Although we did not find an effect on hatching success and incubation duration, a higher female nest attendance resulted in higher average nestling body mass. The immediate link between these variables is not immediately clear, and it has to be noted that between incubation and hatching there may be other factors (e.g. parental body quality, parental feeding rates, ambient temperature and egg mass) that influence the growth of the nestlings. Similarly, females that have reduced costs of incubation may save energy, which may enable them to invest more energy in raising the offspring. A somewhat similar explanation is that females who leave the nest less often and are better foragers (e.g. more efficient, higher body quality or in better quality territories) may be able to also feed their brood at a higher rate.

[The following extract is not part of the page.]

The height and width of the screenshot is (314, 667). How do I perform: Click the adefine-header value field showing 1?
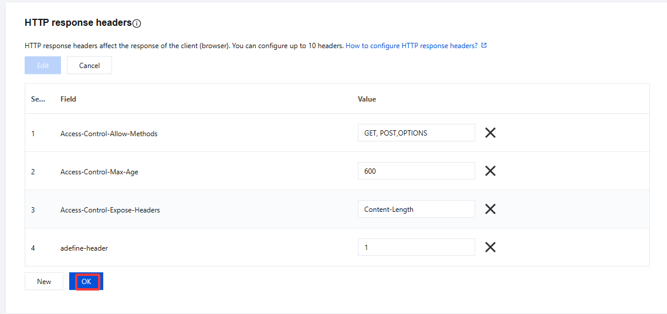pos(416,247)
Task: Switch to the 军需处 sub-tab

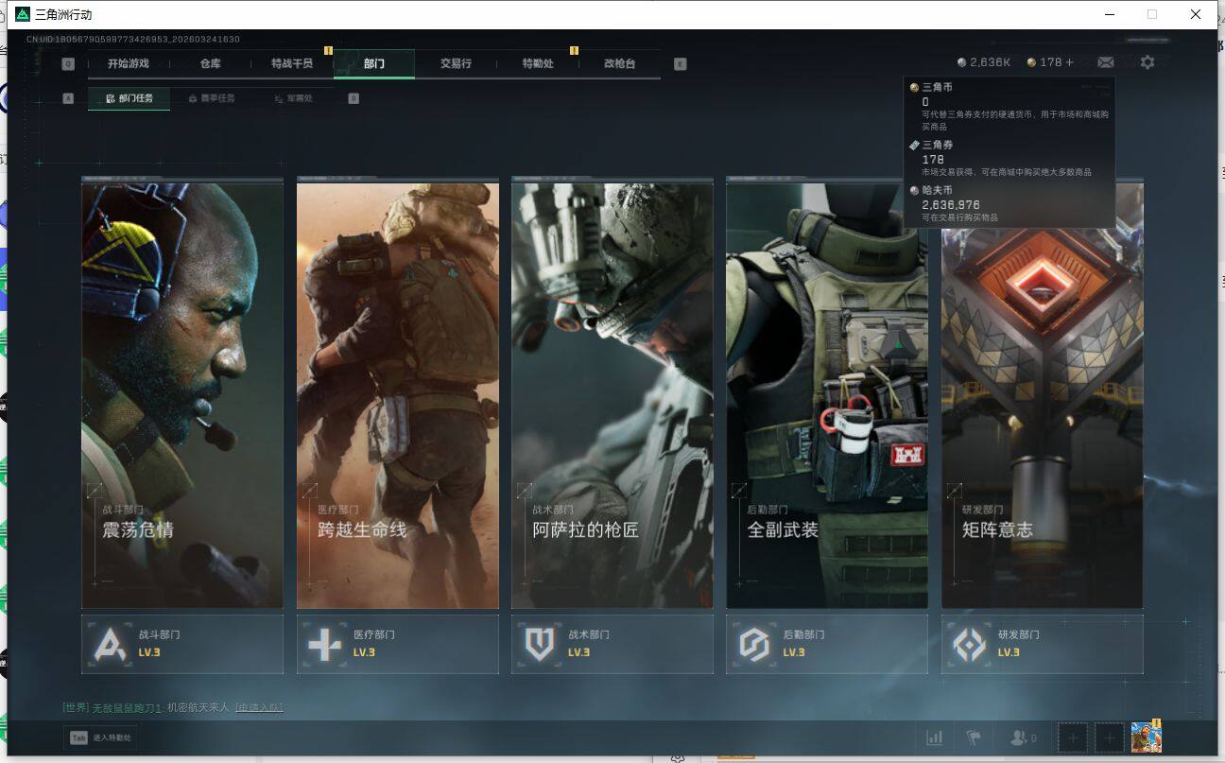Action: (x=293, y=98)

Generally, it is difficult to demonstrate a causal effect of male incubation feeding on female nest attendance and other parameters of reproductive performance. Experimental studies should be conducted to separate the effects and avoid the underlying correlations of explanatory variables. For example, one should experimentally provide additional food to the female, while manipulating the ambient temperature to demonstrate a causal effect between male incubation feeding frequency, female nest attendance and outcomes of reproductive performance. Such an approach may reveal further insights into the patterns of avian incubation behaviour and reproductive performance.

Conclusions

The results of our study show that females which incubate later in the breeding season (exceptionally lower ambient temperature) are likely to be fed more by their partners than females which start incubating earlier, which is likely the effect of female nest attendance being higher in lower ambient temperature. However, due to our study period being unusual in that the temperature decreased—rather than increased—over the breeding season, it is difficult to separate the effect of ambient temperature from the date of incubation onset. We suggest that the frequency of male incubation feeding probably increases female nest attendance. Finally, we found that female nest attendance was not correlated with the duration of the incubation period and hatching success, although it may result in the production of heavier offspring. Generally, our results suggest that male incubation rate is somewhat adjusted to the needs of the incubating female, rather than facilitating an overall improvement of reproduction.